Opini Farah Sari (Jambi): Represi Rezim Iringi Permendikbud Liberal

Opini Farah Sari (Jambi)
Farah Sari, aktivis dakwah Islam. (Ist)

Pertanyaannya, mampukah Permendikbud Ristek Nomor 30 tahun 2021 tentang Pencegahan dan Penanganan Kekerasan Seksual (PPKS) di Lingkungan Perguruan Tinggi (PT) menyelesaikan problem seksual di PT? Sesungguhnya problem seksual ini tidak terbatas pada pemerkosaan saja. Masih ada problem perzinahan, perilaku seksual menyimpang dan lain sebagainya? Kenapa permendikbud ini hanya melihat problem hanya pada kekerasan seksual saja? Tidak menyoroti maraknya zina dan LGBT yang juga melanda PT?

Lalu bagaimana kesempurnaan syariat islam mencegah dan menangani semua problem ini? tidak hanya di PT tapi juga dalam kehidupan masyarakat secara luas.

//Pasal Kontroversi, Beraroma Liberal (kebebasan) //

Pasal yang menuai kontroversi dalam Permendikbud PPKS ada pada Pasal 5. Terdapat 21 jenis kekerasan seksual (poin a sampai u) di antaranya: memperlihatkan alat kelaminnya dengan sengaja tanpa persetujuan korban; mengambil, merekam, dan/atau mengedarkan foto dan/atau rekaman audio dan/atau visual korban yang bernuansa seksual tanpa persetujuan korban; mengunggah foto tubuh dan/atau informasi pribadi korban yang bernuansa seksual tanpa persetujuan korban; menyebarkan informasi terkait tubuh dan/atau pribadi Korban yang bernuansa seksual tanpa persetujuan korban; menyentuh, mengusap, meraba, memegang, memeluk, mencium dan/atau menggosokkan bagian tubuhnya pada tubuh korban tanpa persetujuan korban; membuka pakaian korban tanpa persetujuan korban. (jdih.kemdikbud.go.id).

Pada Pasal 5, kata “tanpa persetujuan korban” diulang beberapa kali. Inilah yang menuai kontroversi. Lalu bagaimana jika hal tersebut terjadi dengan persetujuan korban? Tentu tidak bisa dimasukkan dalam definisi kekerasan seksual. Kemudian apakah jika dengan persetujuan korban tidak ada masalah? Karena suka sama suka (zina) Apakah ini berarti diperbolehkan terjadi di PT?

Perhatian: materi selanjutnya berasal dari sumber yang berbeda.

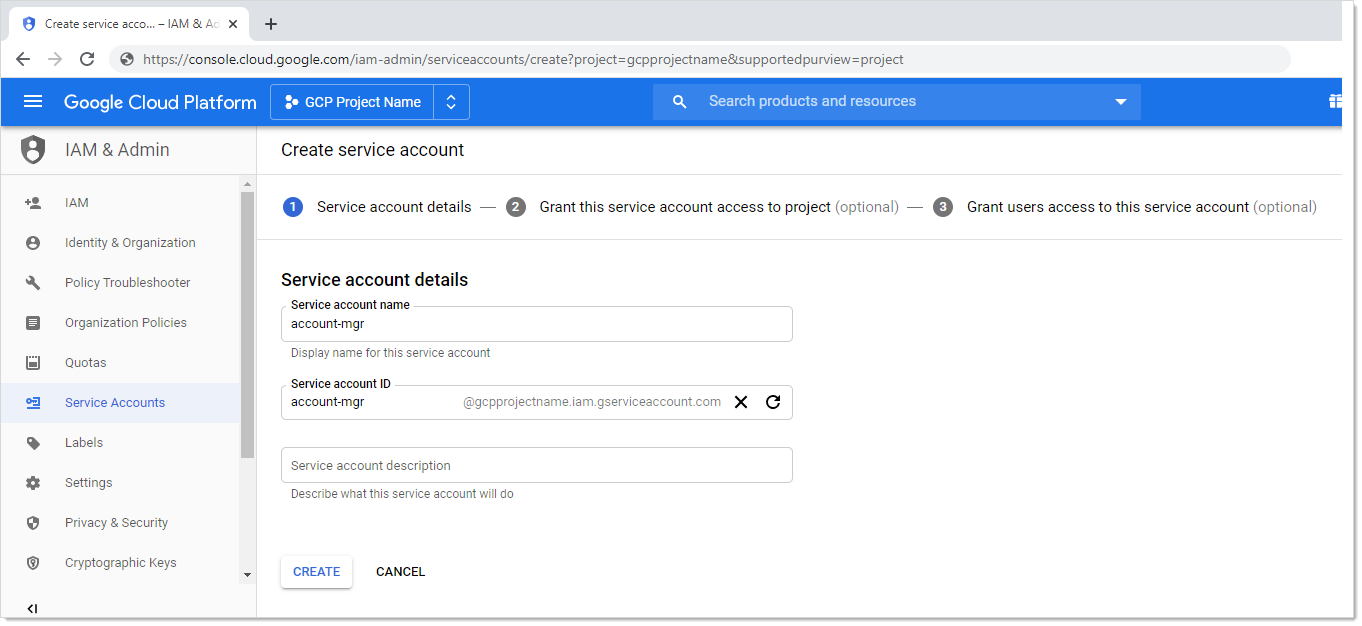The width and height of the screenshot is (1362, 626).
Task: Click the Service account description field
Action: click(x=536, y=465)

Wajar jika masyarakat menolak Permendikbud Ristek ini, apalagi jika dia seorang muslim. Karena cakupan pembahasan problem seksual dalam aturan ini hanya sebatas adanya indikasi paksaan (pemerkosaan). Sedangkan problem seksual lainnya tidak dibahas. Masih ada masalah perzinahan, penyimpangan perilaku seksual (LGBT). Hal ini tidak disinggung sama sekali. Seolah bukan menjadi masalah. Padahal bagi seorang muslim ini juga masalah yang harus diatur sesuai tuntunan syariat. Pada faktanya kedua hal ini juga menimbulkan kerusakan ditengah-tengah msyarakat.

Allah Swt berfirman: “Dan janganlah kamu mendekati zina, sesungguhnya zina adalah suatu perbuatan yang keji. Dan suatu jalan yang buruk.” (QS. Al-Isra: 32)
Meski terdapat pasal kontroversi dan menuai penolakan dari berbagai kalangan, Permendikbud Ristek ini tetap akan dijalankan. Terdapat sanksi tegas bagi PT yang tidak mau menjalankannya.

//Rezim Represi Anti Kritik//

Menurut KBBI Represi dimaknai dengan (menekan, mengekang, menahan, atau menindas). Sikap anti kritik yang ditunjukkan rezim terhadap pihak yang kontra dengan permendikbud ini mengindikasikan bahwa rezim bersifat represi. Tidak menerima pendapat dari pihak lain. Dan menggunakan berbagai cara agar aturan tersebut bisa diterapkannya. Seperti berikut ini. Ada sanksi yang sudah menunggu PT yang tidak melaksanakan permendikbud tersebut. Pada akhirnya dengan berbagai pertimbangan bisa jadi PT harus melaksanakan karena terpaksa.

Dari laman detik news.com (5/11/21) Mendikbudristek Nadiem Makarim menegaskan ada sanksi bagi pihak yang melanggar Permendikbudristek nomor 30 tahun 2021 tentang Pencegahan dan Penanganan Kekerasan Seksual (PPKS) di Lingkungan Perguruan Tinggi. Salah satunya adalah penurunan akreditasi kampus.